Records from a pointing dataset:
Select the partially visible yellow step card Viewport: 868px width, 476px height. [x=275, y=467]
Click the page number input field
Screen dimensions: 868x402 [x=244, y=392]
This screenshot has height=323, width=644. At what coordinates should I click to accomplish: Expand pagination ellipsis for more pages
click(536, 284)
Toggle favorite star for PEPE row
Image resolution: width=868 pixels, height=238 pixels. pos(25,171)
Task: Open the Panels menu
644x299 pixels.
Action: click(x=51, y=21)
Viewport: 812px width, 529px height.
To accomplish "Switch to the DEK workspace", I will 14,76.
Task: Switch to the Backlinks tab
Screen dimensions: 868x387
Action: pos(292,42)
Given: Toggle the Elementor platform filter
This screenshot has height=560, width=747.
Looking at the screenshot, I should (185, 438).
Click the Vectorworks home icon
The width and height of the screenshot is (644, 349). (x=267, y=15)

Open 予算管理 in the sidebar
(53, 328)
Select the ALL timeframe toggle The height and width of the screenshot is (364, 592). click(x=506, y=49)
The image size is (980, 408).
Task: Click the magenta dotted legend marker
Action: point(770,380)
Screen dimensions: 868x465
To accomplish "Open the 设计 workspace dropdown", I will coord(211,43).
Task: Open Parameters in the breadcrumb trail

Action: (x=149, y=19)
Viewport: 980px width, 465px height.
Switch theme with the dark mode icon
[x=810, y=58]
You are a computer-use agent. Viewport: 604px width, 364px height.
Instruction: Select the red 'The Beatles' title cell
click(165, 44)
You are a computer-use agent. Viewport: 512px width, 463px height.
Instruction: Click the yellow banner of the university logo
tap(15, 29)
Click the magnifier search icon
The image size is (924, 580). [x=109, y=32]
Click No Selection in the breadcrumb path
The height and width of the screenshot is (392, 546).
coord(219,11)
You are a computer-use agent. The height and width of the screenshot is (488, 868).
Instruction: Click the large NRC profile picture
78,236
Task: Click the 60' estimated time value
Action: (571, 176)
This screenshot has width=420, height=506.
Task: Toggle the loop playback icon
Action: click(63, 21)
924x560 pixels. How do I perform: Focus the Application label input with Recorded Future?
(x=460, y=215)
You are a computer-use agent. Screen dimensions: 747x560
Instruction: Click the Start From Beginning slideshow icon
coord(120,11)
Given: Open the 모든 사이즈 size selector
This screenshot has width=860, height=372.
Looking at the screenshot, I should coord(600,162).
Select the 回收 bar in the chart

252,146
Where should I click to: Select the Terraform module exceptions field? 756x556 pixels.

WHAT THE TASK REQUIRES: Turn every line of the items above into a numbered list, leaving out any blank lines.

RESULT OF THE TASK:
1. Select the partially visible yellow step card Viewport: 868px width, 476px height. [x=275, y=467]
2. Click the page number input field
3. Screen dimensions: 868x402 [x=244, y=392]
4. This screenshot has height=323, width=644. At what coordinates should I click to accomplish: Expand pagination ellipsis for more pages
5. click(536, 284)
6. Toggle favorite star for PEPE row
7. Image resolution: width=868 pixels, height=238 pixels. pos(25,171)
8. Task: Open the Panels menu
9. 644x299 pixels.
10. Action: click(x=51, y=21)
11. Viewport: 812px width, 529px height.
12. To accomplish "Switch to the DEK workspace", I will 14,76.
13. Task: Switch to the Backlinks tab
14. Screen dimensions: 868x387
15. Action: pos(292,42)
16. Given: Toggle the Elementor platform filter
17. This screenshot has height=560, width=747.
18. Looking at the screenshot, I should (185, 438).
19. Click the Vectorworks home icon
20. The width and height of the screenshot is (644, 349). (x=267, y=15)
21. Open 予算管理 in the sidebar
22. (53, 328)
23. Select the ALL timeframe toggle The height and width of the screenshot is (364, 592). click(x=506, y=49)
24. The image size is (980, 408).
25. Task: Click the magenta dotted legend marker
26. Action: point(770,380)
27. Screen dimensions: 868x465
28. To accomplish "Open the 设计 workspace dropdown", I will coord(211,43).
29. Task: Open Parameters in the breadcrumb trail
30. Action: (x=149, y=19)
31. Viewport: 980px width, 465px height.
32. Switch theme with the dark mode icon
33. [x=810, y=58]
34. You are a computer-use agent. Viewport: 604px width, 364px height.
35. Instruction: Select the red 'The Beatles' title cell
36. click(165, 44)
37. You are a computer-use agent. Viewport: 512px width, 463px height.
38. Instruction: Click the yellow banner of the university logo
39. tap(15, 29)
40. Click the magnifier search icon
41. The image size is (924, 580). [x=109, y=32]
42. Click No Selection in the breadcrumb path
43. The height and width of the screenshot is (392, 546).
44. coord(219,11)
45. You are a computer-use agent. The height and width of the screenshot is (488, 868).
46. Instruction: Click the large NRC profile picture
47. 78,236
48. Task: Click the 60' estimated time value
49. Action: (571, 176)
50. This screenshot has width=420, height=506.
51. Task: Toggle the loop playback icon
52. Action: click(63, 21)
53. 924x560 pixels. How do I perform: Focus the Application label input with Recorded Future?
54. (x=460, y=215)
55. You are a computer-use agent. Screen dimensions: 747x560
56. Instruction: Click the Start From Beginning slideshow icon
57. coord(120,11)
58. Given: Open the 모든 사이즈 size selector
59. This screenshot has width=860, height=372.
60. Looking at the screenshot, I should coord(600,162).
61. Select the 回收 bar in the chart
62. 252,146
63. Where should I click to: Select the Terraform module exceptions field? 756x556 pixels.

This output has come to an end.